Léo Ramos – Absurdamente incrível. A gente sempre fica numa expectativa porque a parte 1 foi tão bem recebida por eles e aí a gente pensando, né? Pô, e aí? E a parte 2? Será que a galera vai gostar? Mas eu acho que pra mim superou as expectativas, tanto pra gente quanto pra eles. Foi um momento muito legal.

Tenho certeza que com as duas partes juntas, pra mim, é um dos discos mais incríveis da banda.

Tem uma parte favorita de vocês? A 1 ou a 2?

Léo Ramos – Cara, eu acho que eu gosto mais da 2 agora.

André “Dea” – Eu acho que por ser mais novinha, todo mundo tá com a 2 no coração.

Carol Navarro – Vou votar na 2 também. É, a parte 2 tem uns rifão.

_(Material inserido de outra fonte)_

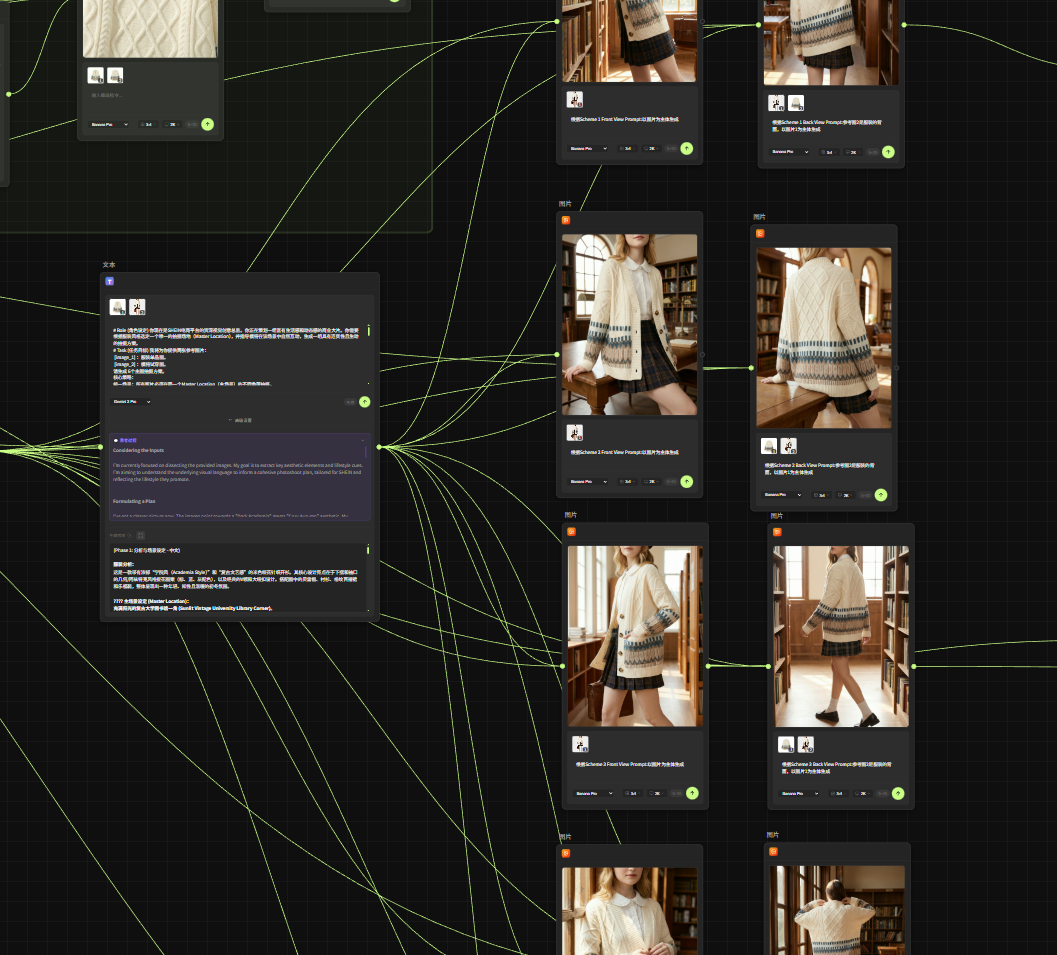Open the 3:4 aspect ratio dropdown on the Scheme 3 back view node
The image size is (1057, 955).
pyautogui.click(x=834, y=793)
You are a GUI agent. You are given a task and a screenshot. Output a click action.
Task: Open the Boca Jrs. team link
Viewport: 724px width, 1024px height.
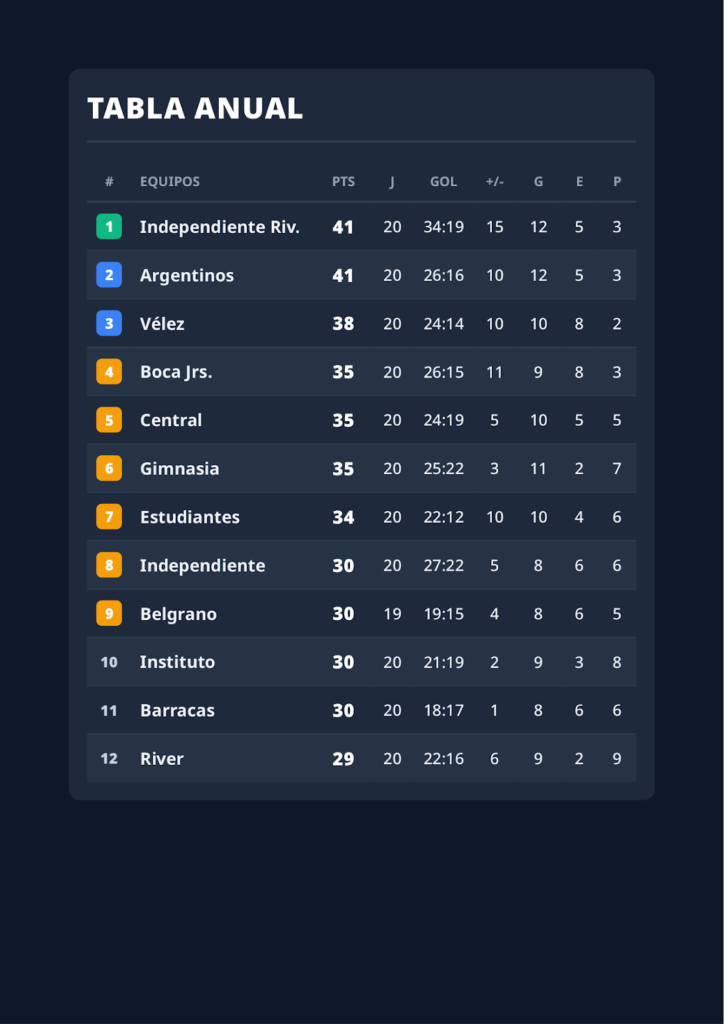point(176,372)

Não que o primeiro não tivesse, né? Mas a 2 vai ser divertido de tocar no show.

Paulo Vaz – Eu gosto mais da segunda parte também. Eu acho que ela é mais concisa em relação aos timbres, a sonoridade. Eu sinto ela com mais pressão. Então eu gosto mais da segunda parte, mas amo a primeira também.

E qual vai ser a primeira música de trabalho dela?

Léo Ramos – Eu acho que vai ser Como Se Fosse Ontem, do Vitor Kley. Brincadeira, risos. A gente não sabia, ou a gente não lembrava, sei lá, que o Vitor Kley tinha uma música chamada Como Se Fosse Ontem.

Beijo, Vitor Kley, te amo. Mas enfim, acho que vai ser esse single o primeiro.

E sobre o que fala a letra?

Léo Ramos – É sobre nostalgia, sobre uma época em que a gente só ia pros Corujão jogar CS até de madrugada, até o dia raiar. E a vida era muito mais simples. É uma música sobre isso, mais leve, né? Levinho.